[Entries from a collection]
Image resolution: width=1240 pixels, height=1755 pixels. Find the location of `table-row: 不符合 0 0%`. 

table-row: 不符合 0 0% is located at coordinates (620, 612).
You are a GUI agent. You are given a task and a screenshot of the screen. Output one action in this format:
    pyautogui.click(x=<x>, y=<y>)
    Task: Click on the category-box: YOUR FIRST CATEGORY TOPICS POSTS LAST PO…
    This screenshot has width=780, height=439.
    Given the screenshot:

▶ **EXERCISE DESCRIPTION**
Render the rows above as a Markdown table with the columns Number and Line, one table row per line, leaving out blank lines.

▶ **COMPLETED EXERCISE**
| Number | Line |
|---|---|
| 1 | Image resolution: width=1240 pixels, height=1755 pixels. Find the location of `table-row: 不符合 0 0%`.  |
| 2 | table-row: 不符合 0 0% is located at coordinates (620, 612). |
| 3 | You are a GUI agent. You are given a task and a screenshot of the screen. Output one action in this format: |
| 4 |     pyautogui.click(x=<x>, y=<y>) |
| 5 |     Task: Click on the category-box: YOUR FIRST CATEGORY TOPICS POSTS LAST PO… |
| 6 |     This screenshot has width=780, height=439. |
| 7 |     Given the screenshot: |